(Data excerpts)
***
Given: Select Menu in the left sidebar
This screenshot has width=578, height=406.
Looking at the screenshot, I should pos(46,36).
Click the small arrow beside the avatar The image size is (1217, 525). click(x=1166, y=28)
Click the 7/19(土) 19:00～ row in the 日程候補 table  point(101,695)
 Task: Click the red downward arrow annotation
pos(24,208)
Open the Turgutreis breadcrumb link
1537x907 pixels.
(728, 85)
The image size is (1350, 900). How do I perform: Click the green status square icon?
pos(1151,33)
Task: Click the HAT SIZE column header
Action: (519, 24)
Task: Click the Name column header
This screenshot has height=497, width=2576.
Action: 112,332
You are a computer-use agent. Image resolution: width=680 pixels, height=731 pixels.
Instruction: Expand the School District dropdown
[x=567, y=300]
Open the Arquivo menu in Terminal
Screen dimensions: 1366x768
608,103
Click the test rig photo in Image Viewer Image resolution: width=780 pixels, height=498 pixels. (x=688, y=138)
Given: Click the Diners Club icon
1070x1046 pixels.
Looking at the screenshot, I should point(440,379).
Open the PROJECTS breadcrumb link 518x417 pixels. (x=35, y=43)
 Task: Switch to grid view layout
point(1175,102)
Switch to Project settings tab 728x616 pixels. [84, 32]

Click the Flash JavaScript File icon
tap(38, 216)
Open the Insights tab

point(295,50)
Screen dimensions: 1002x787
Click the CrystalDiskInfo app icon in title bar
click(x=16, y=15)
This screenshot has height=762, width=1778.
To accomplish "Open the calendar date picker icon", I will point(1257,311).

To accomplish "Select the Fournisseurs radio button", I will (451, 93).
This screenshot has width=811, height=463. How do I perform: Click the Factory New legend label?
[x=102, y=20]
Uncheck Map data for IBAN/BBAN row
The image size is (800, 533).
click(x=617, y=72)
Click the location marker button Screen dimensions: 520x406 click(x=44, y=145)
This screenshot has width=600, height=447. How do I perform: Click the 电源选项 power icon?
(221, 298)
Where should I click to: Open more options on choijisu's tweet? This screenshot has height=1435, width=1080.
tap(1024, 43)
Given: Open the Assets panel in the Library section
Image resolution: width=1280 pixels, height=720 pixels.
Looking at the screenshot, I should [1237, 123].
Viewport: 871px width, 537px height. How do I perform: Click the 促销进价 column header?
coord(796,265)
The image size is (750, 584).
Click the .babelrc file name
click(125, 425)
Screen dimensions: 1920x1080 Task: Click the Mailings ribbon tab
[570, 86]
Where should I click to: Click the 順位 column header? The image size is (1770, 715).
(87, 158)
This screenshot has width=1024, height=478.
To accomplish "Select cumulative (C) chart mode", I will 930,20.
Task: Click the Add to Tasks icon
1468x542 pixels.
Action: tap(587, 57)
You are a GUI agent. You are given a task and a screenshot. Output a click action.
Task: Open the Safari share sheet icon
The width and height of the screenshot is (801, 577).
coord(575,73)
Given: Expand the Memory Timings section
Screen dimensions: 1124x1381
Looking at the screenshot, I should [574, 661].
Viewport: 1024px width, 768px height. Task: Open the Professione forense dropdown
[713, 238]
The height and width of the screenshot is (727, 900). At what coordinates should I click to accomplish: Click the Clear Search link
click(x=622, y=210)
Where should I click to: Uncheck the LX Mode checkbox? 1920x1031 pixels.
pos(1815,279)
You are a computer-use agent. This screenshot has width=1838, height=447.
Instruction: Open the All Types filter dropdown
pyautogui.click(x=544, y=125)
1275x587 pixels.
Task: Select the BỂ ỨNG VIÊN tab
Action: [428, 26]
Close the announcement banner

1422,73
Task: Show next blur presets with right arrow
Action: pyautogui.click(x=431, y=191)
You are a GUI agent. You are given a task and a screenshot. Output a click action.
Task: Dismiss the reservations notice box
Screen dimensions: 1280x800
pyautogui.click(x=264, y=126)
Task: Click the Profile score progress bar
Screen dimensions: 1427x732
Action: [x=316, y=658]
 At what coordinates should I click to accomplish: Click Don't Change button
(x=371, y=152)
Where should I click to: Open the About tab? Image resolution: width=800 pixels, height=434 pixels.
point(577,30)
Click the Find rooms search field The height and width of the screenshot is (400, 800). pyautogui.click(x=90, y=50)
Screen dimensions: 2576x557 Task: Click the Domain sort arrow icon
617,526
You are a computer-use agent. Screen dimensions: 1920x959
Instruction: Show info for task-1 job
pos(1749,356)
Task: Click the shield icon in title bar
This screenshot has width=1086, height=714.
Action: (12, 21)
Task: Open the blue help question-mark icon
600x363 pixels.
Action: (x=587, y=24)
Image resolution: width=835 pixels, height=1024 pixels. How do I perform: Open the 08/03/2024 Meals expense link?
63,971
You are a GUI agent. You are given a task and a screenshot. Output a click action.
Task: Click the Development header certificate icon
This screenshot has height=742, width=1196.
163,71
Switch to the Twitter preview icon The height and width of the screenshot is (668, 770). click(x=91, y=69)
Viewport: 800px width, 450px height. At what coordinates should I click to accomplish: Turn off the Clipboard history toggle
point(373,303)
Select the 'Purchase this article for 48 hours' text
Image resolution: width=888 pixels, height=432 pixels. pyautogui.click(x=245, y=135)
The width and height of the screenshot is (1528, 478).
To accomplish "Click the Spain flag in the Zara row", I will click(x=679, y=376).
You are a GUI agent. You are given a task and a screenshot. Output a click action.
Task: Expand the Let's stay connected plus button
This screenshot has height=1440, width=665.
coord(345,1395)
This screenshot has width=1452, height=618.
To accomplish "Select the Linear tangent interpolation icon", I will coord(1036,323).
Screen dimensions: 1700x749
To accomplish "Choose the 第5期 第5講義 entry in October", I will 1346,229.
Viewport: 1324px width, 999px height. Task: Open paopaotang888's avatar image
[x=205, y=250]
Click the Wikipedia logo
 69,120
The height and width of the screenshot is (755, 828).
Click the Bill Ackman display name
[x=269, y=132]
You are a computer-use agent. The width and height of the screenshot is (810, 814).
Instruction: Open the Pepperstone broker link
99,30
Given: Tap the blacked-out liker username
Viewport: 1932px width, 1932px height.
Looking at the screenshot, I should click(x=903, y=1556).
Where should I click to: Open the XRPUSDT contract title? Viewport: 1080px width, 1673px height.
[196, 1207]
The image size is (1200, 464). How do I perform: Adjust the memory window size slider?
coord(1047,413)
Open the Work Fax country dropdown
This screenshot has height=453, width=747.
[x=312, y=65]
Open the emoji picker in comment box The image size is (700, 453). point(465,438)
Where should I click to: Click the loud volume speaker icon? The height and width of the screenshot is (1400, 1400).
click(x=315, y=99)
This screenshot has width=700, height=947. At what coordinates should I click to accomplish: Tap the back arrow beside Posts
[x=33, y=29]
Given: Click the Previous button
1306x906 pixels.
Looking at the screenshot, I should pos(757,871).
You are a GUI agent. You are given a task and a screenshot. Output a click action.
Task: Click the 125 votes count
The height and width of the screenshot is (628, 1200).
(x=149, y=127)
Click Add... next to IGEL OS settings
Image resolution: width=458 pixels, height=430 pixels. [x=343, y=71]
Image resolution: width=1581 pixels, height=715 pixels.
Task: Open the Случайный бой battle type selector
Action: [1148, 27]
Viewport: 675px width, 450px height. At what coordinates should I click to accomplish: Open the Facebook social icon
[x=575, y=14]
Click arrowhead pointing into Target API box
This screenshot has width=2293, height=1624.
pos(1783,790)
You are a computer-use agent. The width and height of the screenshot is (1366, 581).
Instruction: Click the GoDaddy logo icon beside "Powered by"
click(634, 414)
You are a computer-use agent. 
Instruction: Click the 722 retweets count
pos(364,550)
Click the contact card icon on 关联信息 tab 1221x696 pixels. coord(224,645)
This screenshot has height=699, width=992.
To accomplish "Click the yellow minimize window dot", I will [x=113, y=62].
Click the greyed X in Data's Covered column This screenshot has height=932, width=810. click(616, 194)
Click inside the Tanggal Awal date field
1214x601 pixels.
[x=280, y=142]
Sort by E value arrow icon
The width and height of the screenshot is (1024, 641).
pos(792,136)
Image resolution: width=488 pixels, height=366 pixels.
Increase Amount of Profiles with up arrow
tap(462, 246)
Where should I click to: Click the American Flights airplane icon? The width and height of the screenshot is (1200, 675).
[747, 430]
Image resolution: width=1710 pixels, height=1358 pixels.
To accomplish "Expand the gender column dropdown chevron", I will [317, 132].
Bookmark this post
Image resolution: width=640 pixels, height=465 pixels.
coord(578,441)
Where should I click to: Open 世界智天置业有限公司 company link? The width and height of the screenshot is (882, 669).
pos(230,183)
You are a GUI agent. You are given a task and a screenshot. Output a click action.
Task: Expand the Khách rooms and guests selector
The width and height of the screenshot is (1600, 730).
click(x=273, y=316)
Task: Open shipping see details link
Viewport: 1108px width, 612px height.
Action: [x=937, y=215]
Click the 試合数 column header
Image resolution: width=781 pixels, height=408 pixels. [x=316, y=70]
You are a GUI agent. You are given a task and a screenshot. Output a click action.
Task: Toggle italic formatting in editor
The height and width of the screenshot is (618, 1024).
***
Try it :: A single number is the answer: how many lines of the entries above contain "rooms"?

Answer to this problem :: 2